Work to be completed: Each line from the one that holds "You are a GUI" to the end of the records is to be retyped exactly. Pictures are not part of the copy.

Given records:
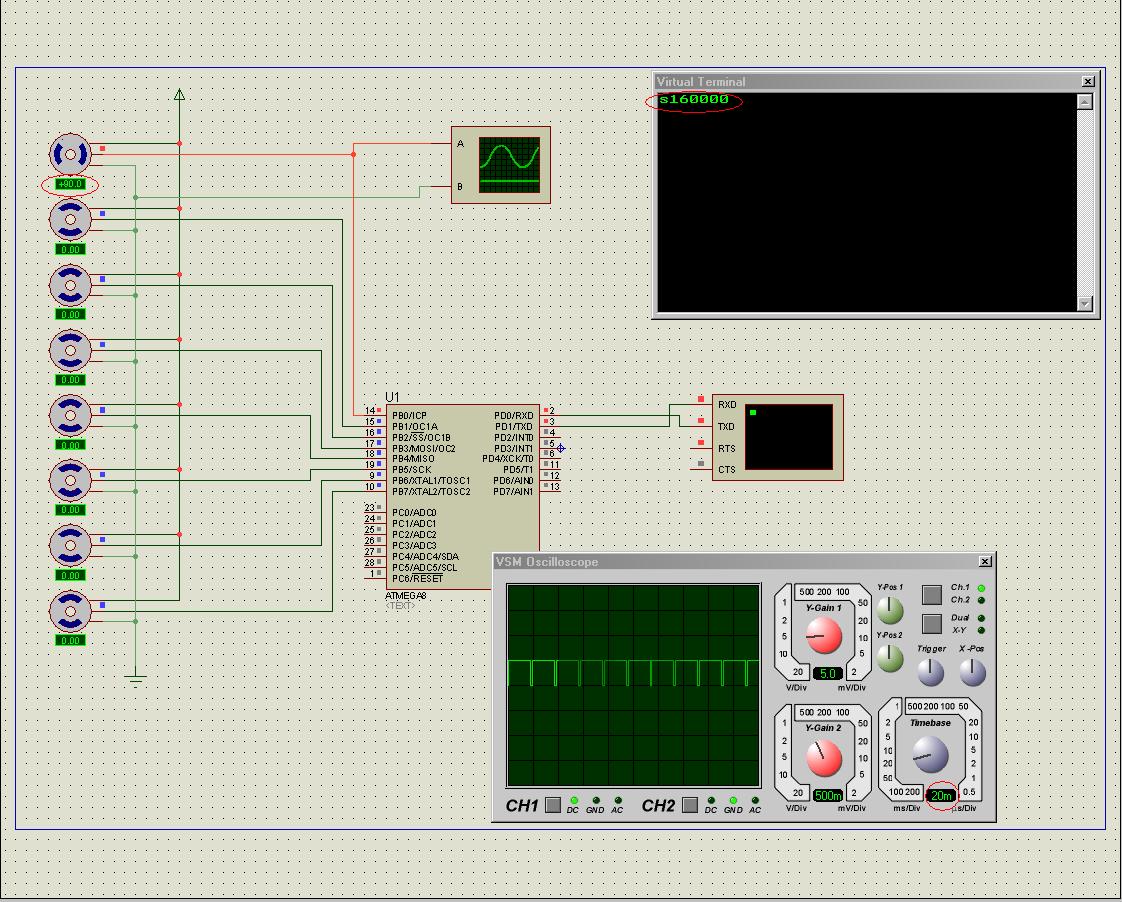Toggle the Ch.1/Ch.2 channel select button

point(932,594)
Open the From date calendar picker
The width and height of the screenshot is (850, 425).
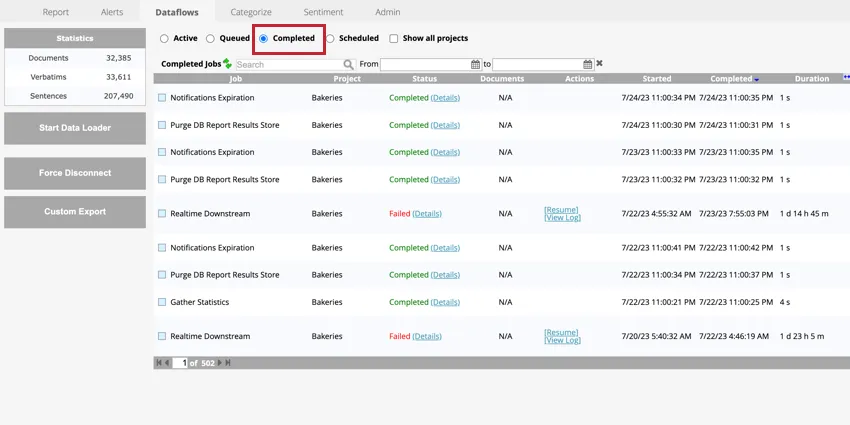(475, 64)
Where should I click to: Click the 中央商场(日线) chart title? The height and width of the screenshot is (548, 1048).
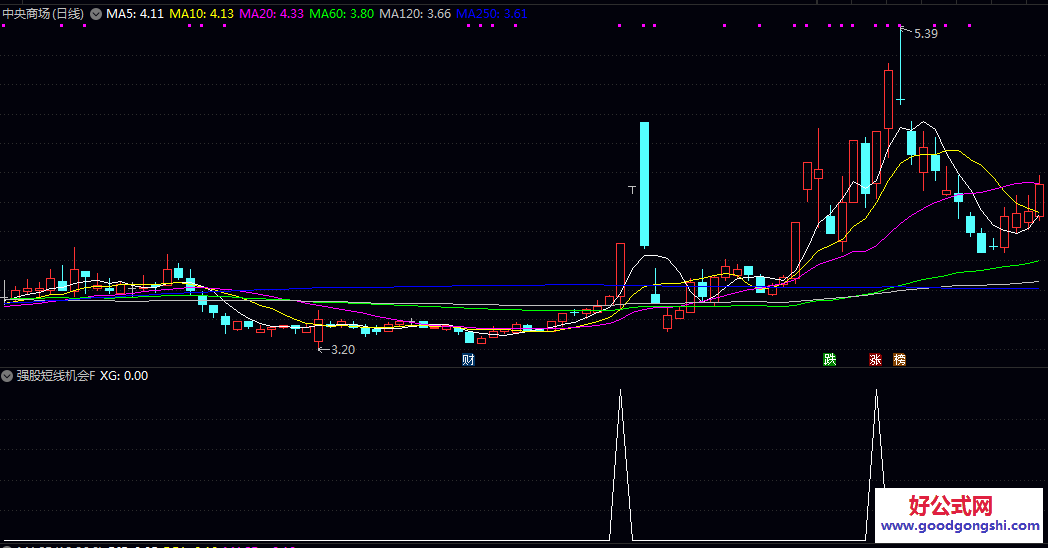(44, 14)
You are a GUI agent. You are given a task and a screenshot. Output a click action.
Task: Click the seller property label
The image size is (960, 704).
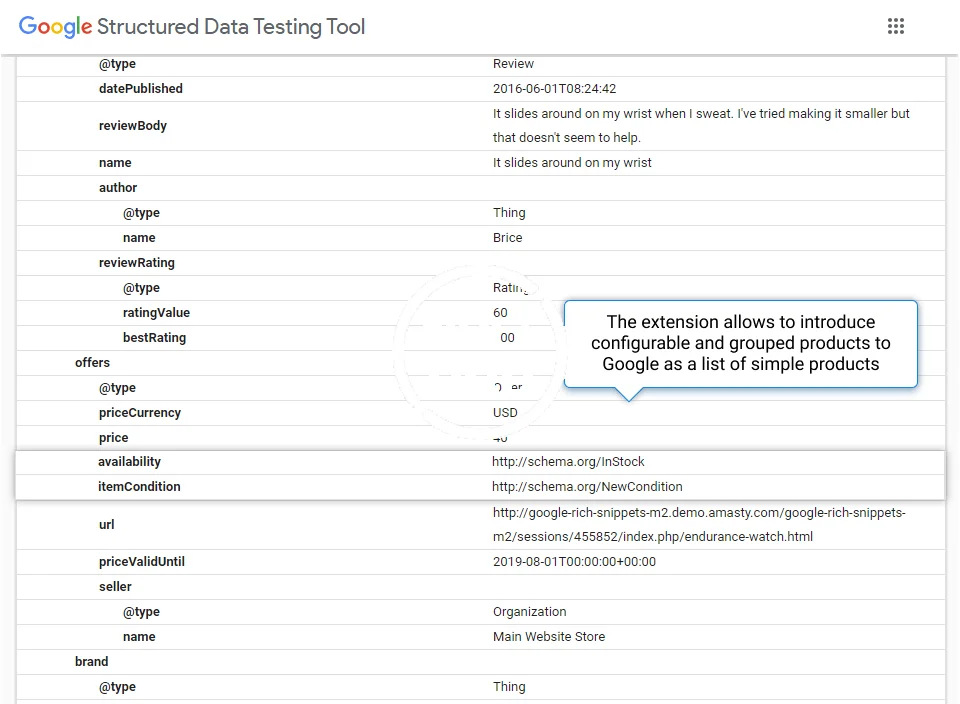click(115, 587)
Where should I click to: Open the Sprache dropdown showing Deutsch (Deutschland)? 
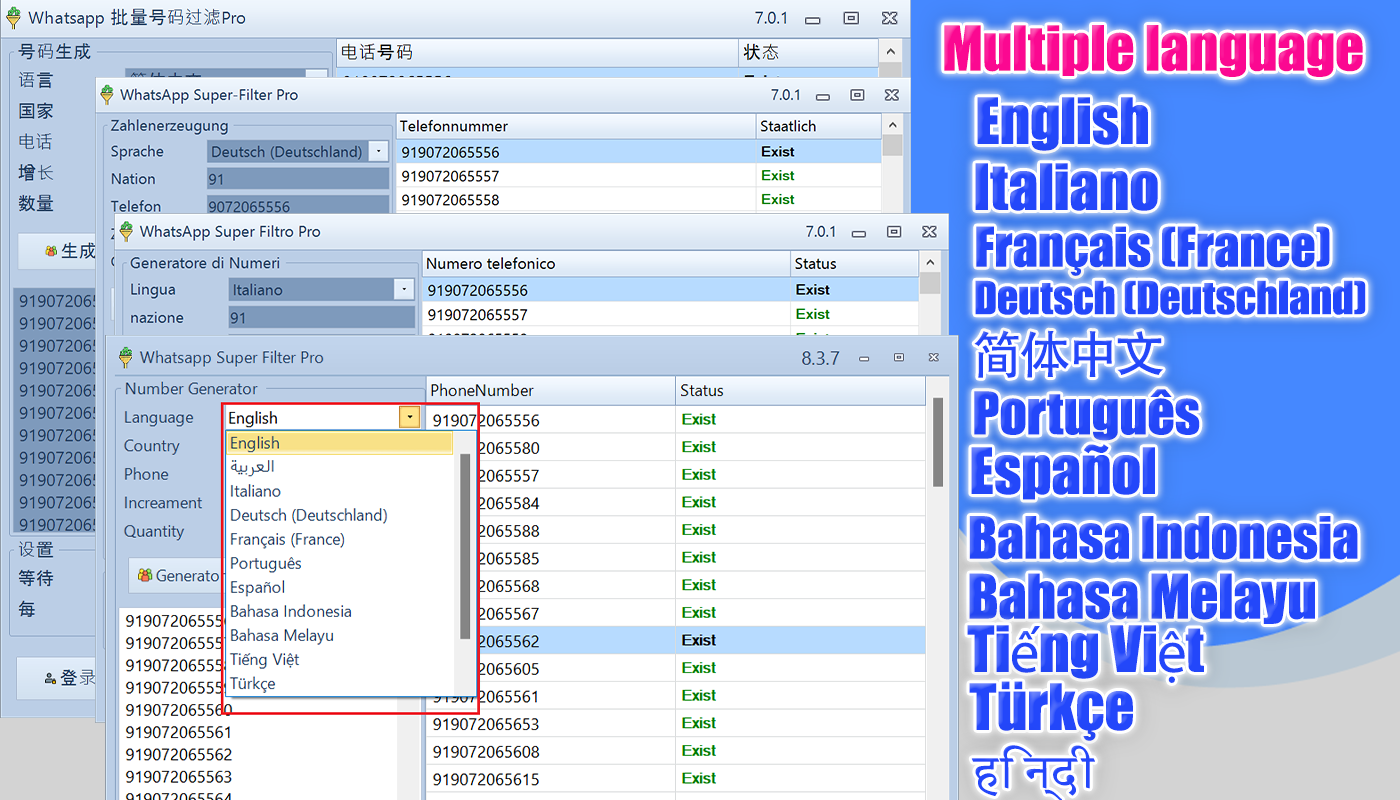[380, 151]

Task solution:
You are a GUI agent. You are given a task and a screenshot. Output a click action.
Task: Click the seller property label
The image size is (960, 704).
click(115, 587)
Where should I click to: Open the Sprache dropdown showing Deutsch (Deutschland)? 
[380, 151]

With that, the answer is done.